Records to process:

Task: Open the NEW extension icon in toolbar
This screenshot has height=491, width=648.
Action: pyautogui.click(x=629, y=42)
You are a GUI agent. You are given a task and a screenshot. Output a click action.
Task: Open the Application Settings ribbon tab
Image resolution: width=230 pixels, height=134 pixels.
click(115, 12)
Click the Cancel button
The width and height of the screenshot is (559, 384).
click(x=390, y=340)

--

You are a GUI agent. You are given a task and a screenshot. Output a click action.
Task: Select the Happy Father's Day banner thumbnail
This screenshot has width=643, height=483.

Task brief:
I'd like the lines above from the one with "Task: Open the NEW extension icon in toolbar" up to and including the one with "Task: Open the Application" copied exactly, with no other lines.

Result of the exercise:
Task: Open the NEW extension icon in toolbar
This screenshot has height=491, width=648.
Action: pyautogui.click(x=629, y=42)
You are a GUI agent. You are given a task and a screenshot. Output a click action.
Task: Open the Application Settings ribbon tab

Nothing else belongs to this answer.